Sempre più spesso Apple è riuscita a rendere complesso il jailbreak di iPhone e iPad. Con il debutto di iOS 9 alle porte, giungono indiscrezioni sul fatto che il nuovo sistema operativo dell’azienda di Cupertino non potrà essere sbloccato per installare app e funzioni non autorizzate.

Il jailbreak, fin dalle prime versioni di iOS, è stata un procedura comunemente utilizzata per riuscire ad ottenere più funzionalità e applicazioni. Apple, però, ha continuato a “combattere” questo fenomeno rendendo sempre più difficile accedere all’interno del sistema operativo e sfruttare potenziali falle.

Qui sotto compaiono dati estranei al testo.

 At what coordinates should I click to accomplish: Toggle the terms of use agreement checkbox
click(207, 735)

Secondo nuove indiscrezioni, l’azienda di Cupertino sta sviluppando un nuovo sistema di sicurezza che debutterà su iOS e Mac, denominato “Rootless”. Quest’ultimo permetterà di proteggersi da malware e prevenire il jailbreak di iOS 9. Infatti, la tecnologia Rootless sarà presente in entrambi i sistemi operativi e permetterà di prevenire potenziali attacchi a file di sistema e molto altro ancora. Così facendo sarà quasi impossibile riuscire a fare il jailbreak del dispositivo, visto che quest’ultimo è possibile solamente grazie a bug presenti nei file di sistema.

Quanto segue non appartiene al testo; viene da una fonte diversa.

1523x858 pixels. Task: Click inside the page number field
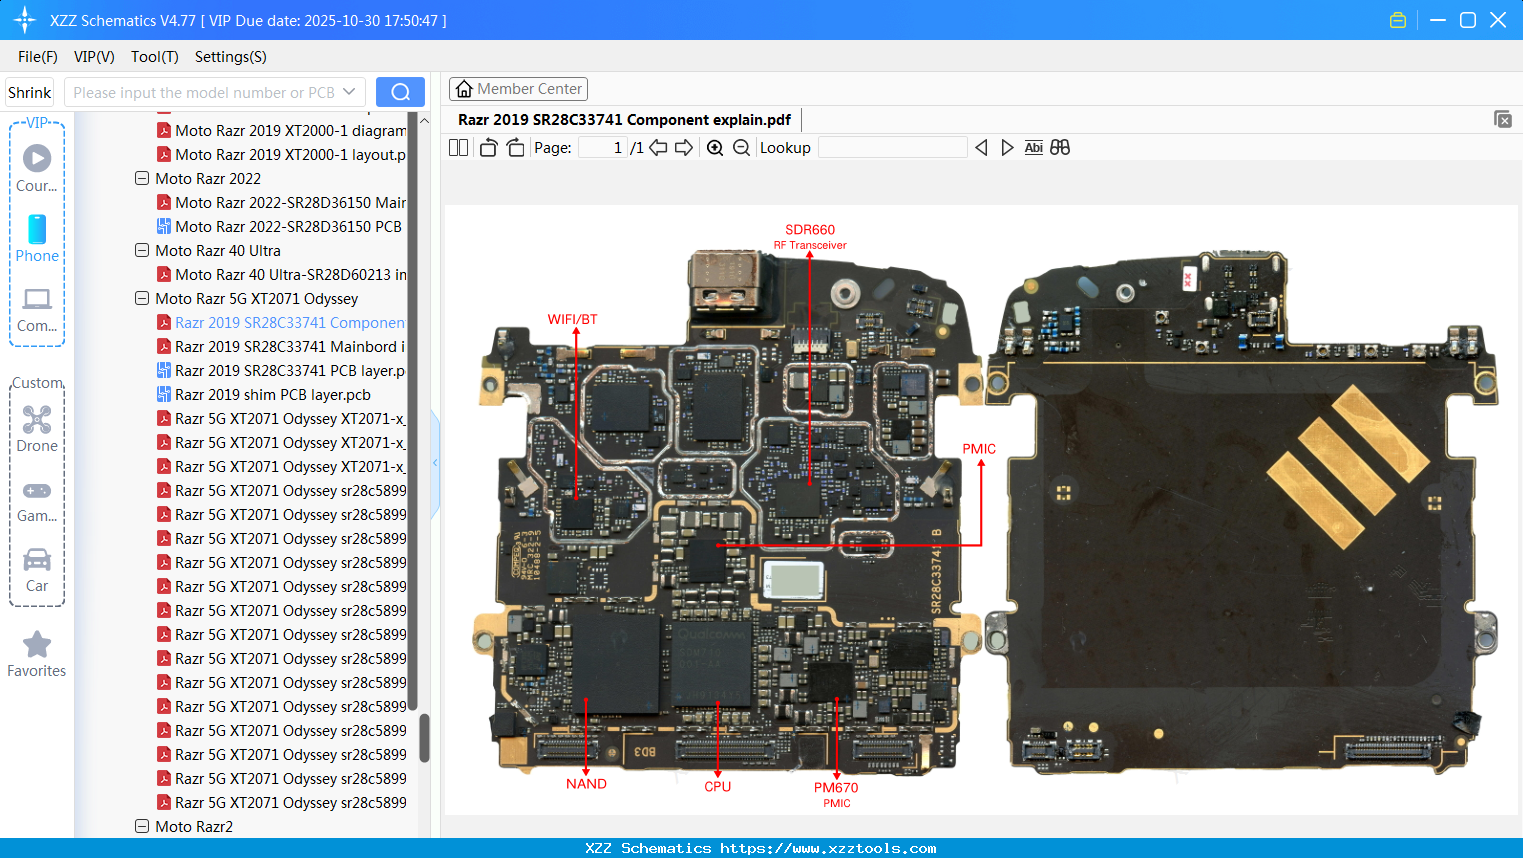tap(600, 147)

In questo modo, gli ingegneri di Cupertino possono sperare di aver reso maggiormente protetto il sistema operativo, rendendolo impermiabile al jailbreak.

Allo stesso tempo, con il futuro iOS 9, Apple punta a rendere il sistema operativo più ottimizzato, stabile, veloce e compatibile con terminali basati su SoC A5 come iPhone 4s. Invece di introdurre tantissime novità e funzionalità, gli ingegneri si sono focalizzati nell’ottimizzare ogni singola riga di codice ed effettuare una revisione del codice, in modo tale da migliorare l’integrazione tra hardware e software.

Non rimane, quindi, che scoprire le principali funzioni di Rootless e solamente nel lungo periodo si potrà comprendere se gli amanti del jailbreak riusciranno a superare il muro di protezione realizzato da Cupertino con Rootless.